About this task:
From the first line of the entries below through the line bearing "The height and", write out each line exactly. Omit pictures.
>>>>
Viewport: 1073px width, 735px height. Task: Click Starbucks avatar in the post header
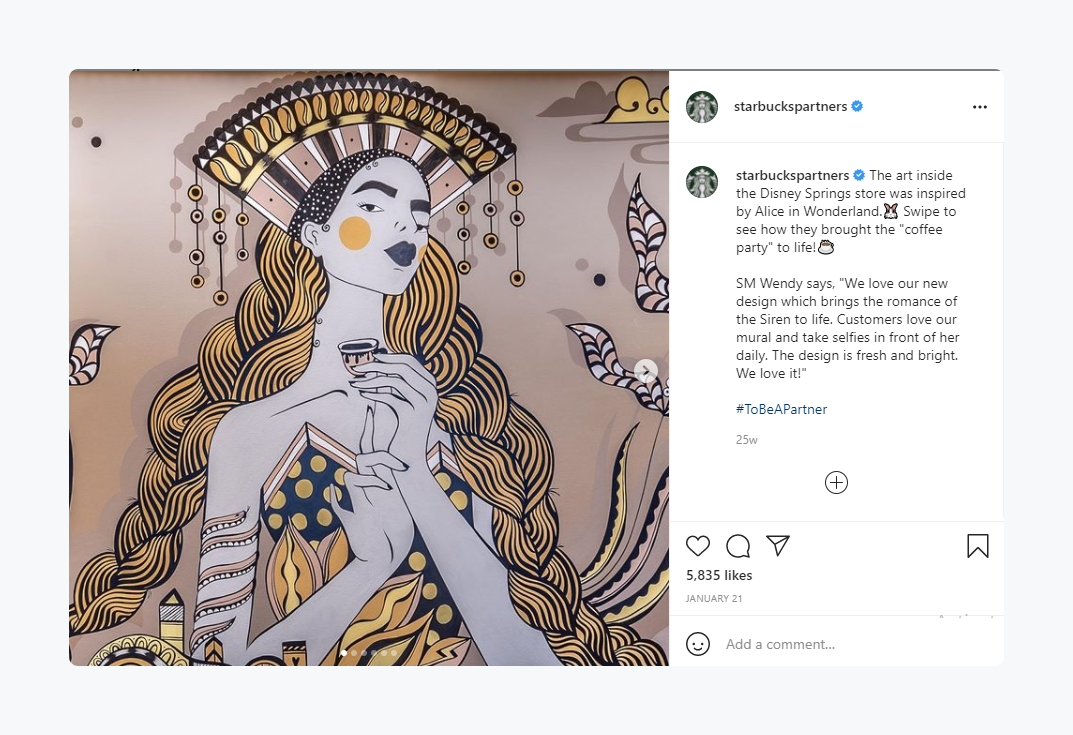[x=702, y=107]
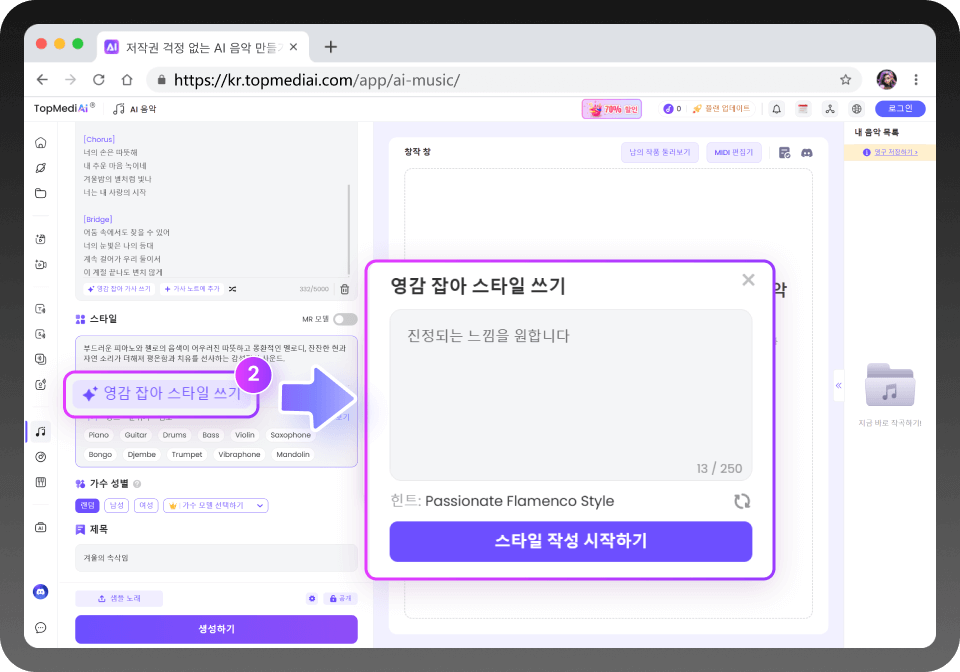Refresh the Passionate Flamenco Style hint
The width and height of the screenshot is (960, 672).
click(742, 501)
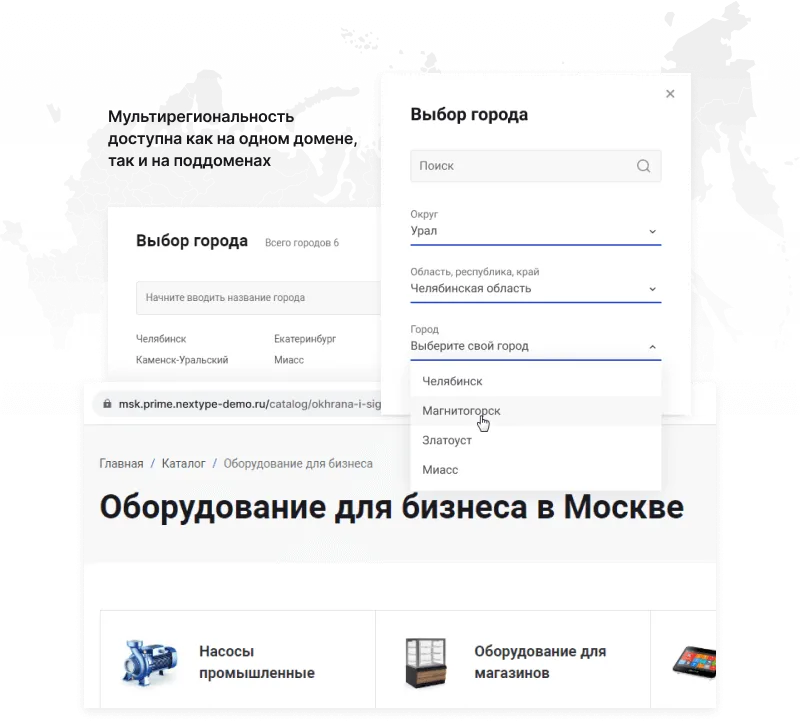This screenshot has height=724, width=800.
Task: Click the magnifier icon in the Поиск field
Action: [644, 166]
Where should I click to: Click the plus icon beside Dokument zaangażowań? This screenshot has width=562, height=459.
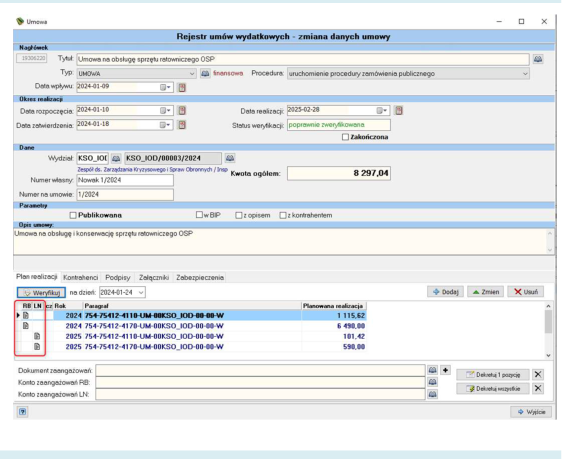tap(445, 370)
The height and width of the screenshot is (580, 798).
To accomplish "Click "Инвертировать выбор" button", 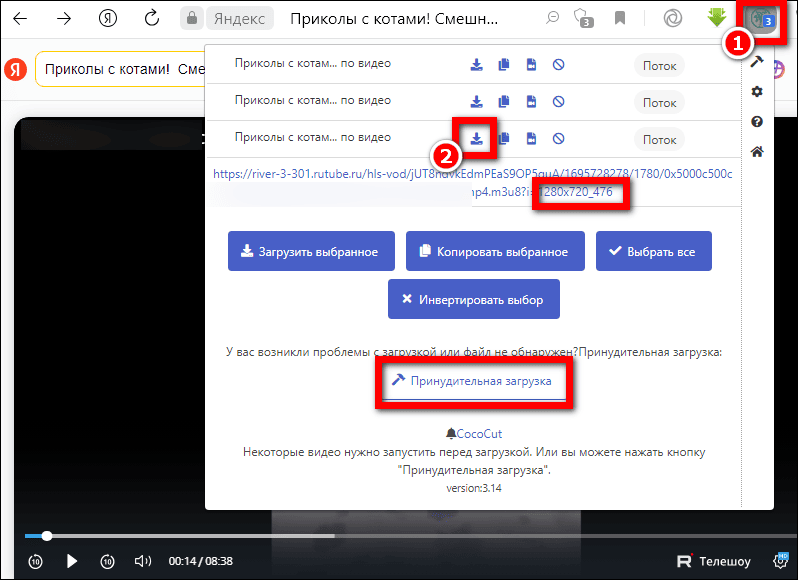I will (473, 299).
<<<<
Answer to this problem:
Viewport: 1073px width, 735px height. Task: Click Starbucks avatar in the post header
[x=702, y=107]
Refresh the Passionate Flamenco Style hint
The width and height of the screenshot is (960, 672).
click(742, 501)
This screenshot has height=724, width=800.
Task: Click the magnifier icon in the Поиск field
Action: [644, 166]
Where should I click to: Click the plus icon beside Dokument zaangażowań? This screenshot has width=562, height=459.
tap(445, 370)
The height and width of the screenshot is (580, 798).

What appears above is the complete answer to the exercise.